Lost Sabungeros is a 2024 Filipino documentary film produced by GMA Pictures and GMA Public Affairs–their first theatrical documentary film. Directed by Bryan Brazil, it attempts to investigate the mass disappearance of numerous sabungeros (lit. 'cockfighters') that was first reported in January 2022. Made by a team involved in the GMA television program Kapuso Mo, Jessica Soho, the film took two years to produce.

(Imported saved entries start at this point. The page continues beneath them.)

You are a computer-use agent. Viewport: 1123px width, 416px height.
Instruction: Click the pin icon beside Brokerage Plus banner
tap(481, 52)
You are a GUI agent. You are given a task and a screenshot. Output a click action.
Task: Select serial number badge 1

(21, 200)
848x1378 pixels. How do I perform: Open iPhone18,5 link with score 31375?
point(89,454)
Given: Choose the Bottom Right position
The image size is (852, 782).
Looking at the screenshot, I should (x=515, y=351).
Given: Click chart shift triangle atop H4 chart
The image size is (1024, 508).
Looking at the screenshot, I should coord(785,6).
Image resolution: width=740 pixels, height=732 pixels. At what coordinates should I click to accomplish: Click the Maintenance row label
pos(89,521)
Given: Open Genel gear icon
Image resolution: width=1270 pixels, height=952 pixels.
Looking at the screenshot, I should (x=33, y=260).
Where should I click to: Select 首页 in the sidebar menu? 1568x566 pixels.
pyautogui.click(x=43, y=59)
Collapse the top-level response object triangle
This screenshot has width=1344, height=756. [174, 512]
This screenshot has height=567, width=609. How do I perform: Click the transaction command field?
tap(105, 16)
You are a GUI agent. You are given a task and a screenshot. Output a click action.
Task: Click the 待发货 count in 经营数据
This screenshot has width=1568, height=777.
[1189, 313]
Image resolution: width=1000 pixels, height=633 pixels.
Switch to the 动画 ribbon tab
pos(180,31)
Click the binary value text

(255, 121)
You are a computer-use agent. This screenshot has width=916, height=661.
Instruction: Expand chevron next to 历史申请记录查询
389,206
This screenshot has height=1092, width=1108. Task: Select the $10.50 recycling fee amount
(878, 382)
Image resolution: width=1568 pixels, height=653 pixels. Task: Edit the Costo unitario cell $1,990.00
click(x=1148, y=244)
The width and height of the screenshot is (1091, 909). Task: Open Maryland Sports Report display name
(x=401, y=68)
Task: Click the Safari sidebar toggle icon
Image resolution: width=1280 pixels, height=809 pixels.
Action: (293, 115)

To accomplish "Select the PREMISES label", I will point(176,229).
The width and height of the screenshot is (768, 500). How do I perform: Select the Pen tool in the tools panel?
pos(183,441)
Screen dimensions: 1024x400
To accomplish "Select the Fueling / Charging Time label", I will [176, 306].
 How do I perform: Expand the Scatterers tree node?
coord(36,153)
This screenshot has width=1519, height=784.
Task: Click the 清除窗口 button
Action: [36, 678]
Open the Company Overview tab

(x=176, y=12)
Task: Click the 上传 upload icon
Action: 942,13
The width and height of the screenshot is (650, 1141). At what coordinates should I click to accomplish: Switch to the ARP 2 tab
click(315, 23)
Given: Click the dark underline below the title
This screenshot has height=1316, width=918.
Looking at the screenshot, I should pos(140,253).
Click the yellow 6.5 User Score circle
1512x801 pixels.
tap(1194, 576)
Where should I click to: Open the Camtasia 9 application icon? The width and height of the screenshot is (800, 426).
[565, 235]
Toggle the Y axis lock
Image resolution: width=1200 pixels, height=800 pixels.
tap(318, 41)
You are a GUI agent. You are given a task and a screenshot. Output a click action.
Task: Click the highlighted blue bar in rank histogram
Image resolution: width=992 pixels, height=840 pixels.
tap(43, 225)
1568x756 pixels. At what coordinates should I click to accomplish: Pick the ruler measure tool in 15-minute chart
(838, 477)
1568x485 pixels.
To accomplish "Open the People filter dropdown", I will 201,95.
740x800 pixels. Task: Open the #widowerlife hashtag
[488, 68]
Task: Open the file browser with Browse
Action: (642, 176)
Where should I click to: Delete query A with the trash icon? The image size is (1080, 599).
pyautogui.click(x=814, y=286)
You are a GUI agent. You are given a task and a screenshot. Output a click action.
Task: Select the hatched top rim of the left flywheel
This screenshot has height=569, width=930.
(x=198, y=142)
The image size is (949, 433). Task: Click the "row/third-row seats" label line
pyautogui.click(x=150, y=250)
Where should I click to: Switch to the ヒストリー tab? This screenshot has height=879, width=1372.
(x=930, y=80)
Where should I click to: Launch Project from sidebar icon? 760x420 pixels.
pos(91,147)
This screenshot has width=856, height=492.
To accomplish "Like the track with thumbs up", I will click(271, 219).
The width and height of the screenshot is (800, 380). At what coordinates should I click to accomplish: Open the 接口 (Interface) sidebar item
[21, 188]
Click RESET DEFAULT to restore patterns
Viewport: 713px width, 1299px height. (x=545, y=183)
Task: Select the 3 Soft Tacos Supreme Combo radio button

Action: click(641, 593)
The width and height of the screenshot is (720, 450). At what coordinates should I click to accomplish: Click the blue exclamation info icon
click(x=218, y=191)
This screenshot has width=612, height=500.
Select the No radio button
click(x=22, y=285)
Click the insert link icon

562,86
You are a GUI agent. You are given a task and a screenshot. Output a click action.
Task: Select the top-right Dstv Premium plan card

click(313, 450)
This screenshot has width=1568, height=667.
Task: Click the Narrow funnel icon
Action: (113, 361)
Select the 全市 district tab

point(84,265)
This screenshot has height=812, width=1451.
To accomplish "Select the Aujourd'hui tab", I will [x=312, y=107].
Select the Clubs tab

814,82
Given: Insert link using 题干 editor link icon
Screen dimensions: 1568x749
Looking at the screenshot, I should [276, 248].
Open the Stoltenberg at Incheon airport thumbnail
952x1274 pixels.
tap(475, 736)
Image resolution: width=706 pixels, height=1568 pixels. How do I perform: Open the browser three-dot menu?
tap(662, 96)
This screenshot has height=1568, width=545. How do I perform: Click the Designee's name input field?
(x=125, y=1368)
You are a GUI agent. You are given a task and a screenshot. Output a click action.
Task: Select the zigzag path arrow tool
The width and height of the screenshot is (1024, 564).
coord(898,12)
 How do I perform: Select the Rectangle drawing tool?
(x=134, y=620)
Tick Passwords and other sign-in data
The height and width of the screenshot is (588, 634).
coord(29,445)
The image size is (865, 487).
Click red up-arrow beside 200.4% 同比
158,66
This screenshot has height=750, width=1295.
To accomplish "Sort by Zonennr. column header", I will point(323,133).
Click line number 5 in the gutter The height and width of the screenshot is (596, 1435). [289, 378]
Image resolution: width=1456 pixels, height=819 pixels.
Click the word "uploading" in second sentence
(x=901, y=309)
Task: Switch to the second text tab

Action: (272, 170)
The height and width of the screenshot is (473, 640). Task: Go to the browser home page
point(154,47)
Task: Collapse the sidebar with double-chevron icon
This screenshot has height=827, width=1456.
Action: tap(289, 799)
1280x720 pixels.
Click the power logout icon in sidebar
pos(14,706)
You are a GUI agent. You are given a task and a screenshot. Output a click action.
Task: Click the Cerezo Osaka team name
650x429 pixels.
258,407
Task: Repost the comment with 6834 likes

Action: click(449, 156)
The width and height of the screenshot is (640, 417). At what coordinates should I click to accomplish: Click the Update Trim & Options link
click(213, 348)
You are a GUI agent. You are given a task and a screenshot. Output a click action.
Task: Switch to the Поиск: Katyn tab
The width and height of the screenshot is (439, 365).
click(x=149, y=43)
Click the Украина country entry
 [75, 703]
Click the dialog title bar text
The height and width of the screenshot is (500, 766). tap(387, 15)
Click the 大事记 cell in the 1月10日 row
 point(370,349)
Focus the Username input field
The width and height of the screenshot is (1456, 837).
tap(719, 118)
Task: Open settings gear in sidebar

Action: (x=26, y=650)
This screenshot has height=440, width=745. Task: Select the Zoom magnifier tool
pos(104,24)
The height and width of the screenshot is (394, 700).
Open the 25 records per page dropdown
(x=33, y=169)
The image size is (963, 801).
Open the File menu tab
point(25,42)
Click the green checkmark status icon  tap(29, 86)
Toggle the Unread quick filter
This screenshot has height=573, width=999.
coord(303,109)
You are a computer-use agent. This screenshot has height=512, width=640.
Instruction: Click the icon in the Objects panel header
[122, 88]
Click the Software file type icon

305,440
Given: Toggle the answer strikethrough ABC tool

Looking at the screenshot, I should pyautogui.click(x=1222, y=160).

Lost Sabungeros was initially intended to have its world premiere at the Cinemalaya Film Festival in August 2024, but its screenings at the festival were cancelled due to "security concerns". Its premiere was instead held at the QCinema International Film Festival in November 2024.

==Production==
Lost Sabungeros began production after Lee Joseph Castel, a long-time producer for the news magazine program Kapuso Mo, Jessica Soho on GMA Network, convinced GMA Pictures executive vice president Nessa Valdellon to place more resources into producing documentary films. After a six-part television special was produced for Jessica Soho in 2022 about the missing sabungeros (lit. 'cockfighters'), Bryan Brazil was hired to further develop it into a feature-length documentary film.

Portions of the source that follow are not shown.